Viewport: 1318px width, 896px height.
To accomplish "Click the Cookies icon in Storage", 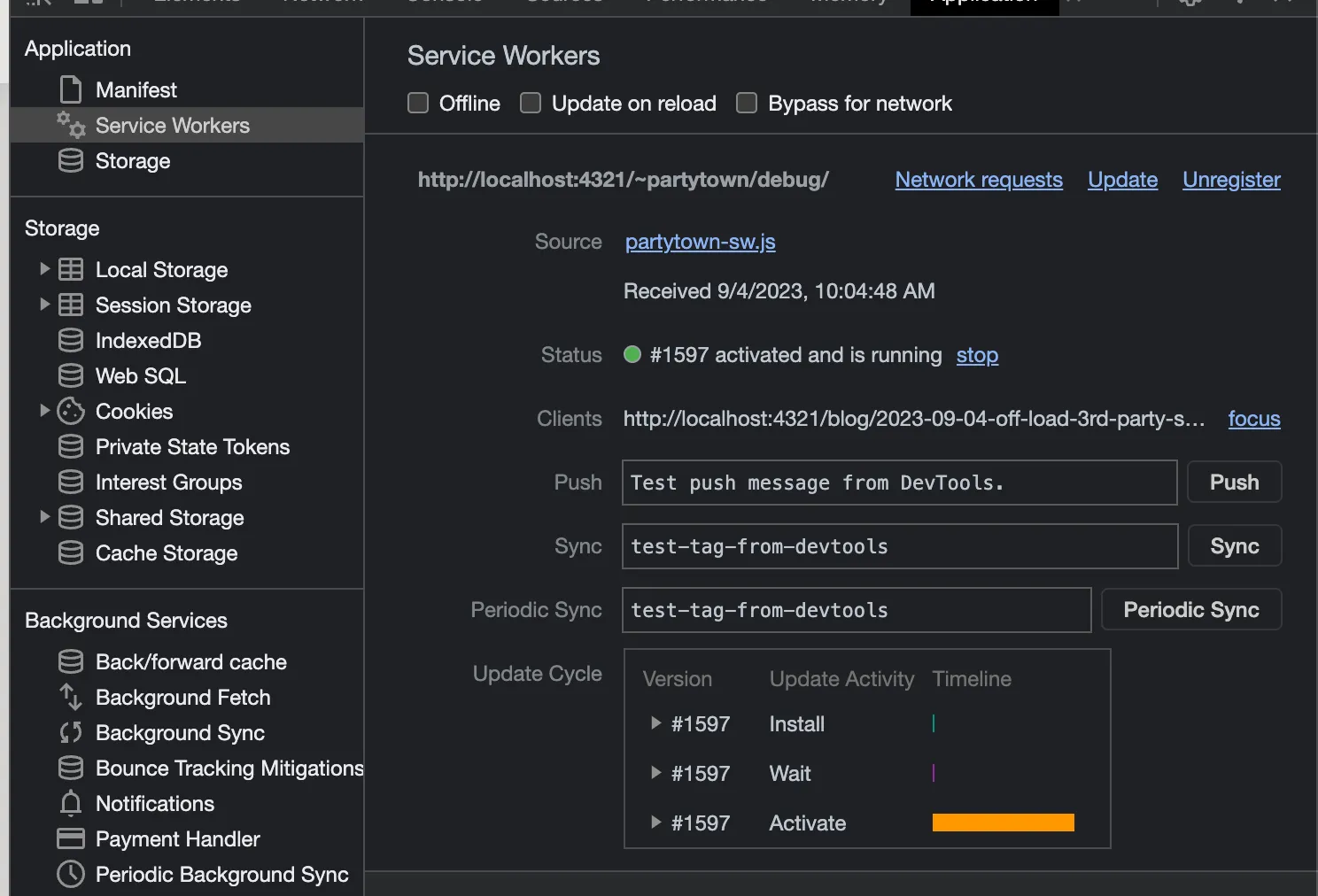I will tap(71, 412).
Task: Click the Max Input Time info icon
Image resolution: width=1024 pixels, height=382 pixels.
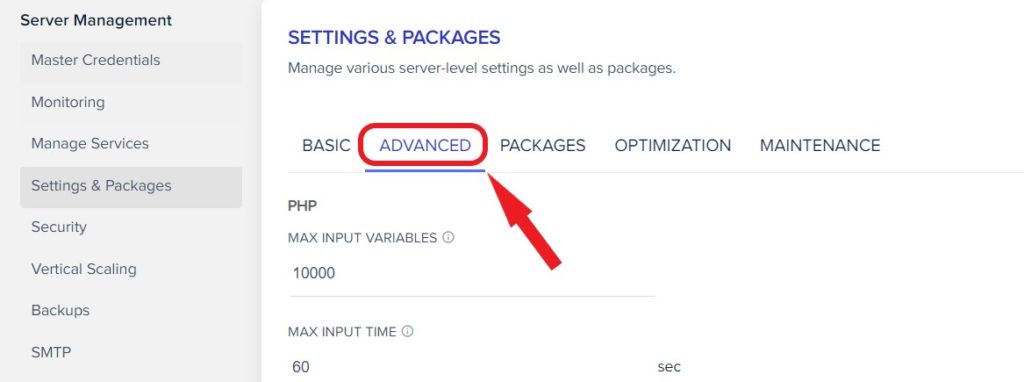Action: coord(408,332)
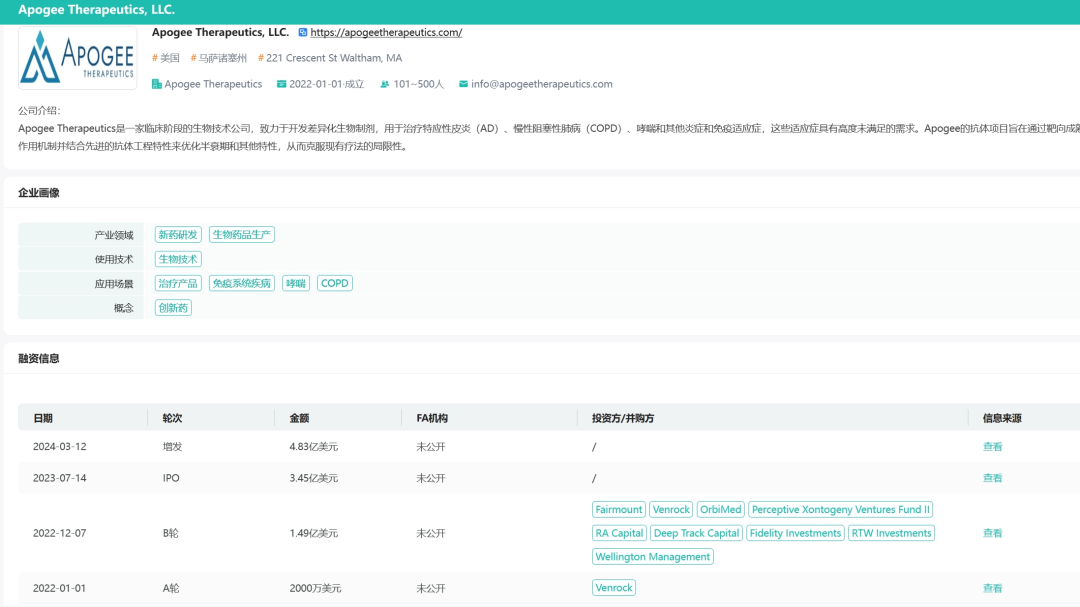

--

[EXERCISE AIM]: Print the listing again, starting at the line that contains "Task: Click the Max Input Time info icon" and continuing through the end of the listing. Leave out the pictures.

[OUTPUT OF THE TASK]:
Task: Click the Max Input Time info icon
Image resolution: width=1024 pixels, height=382 pixels.
Action: coord(408,332)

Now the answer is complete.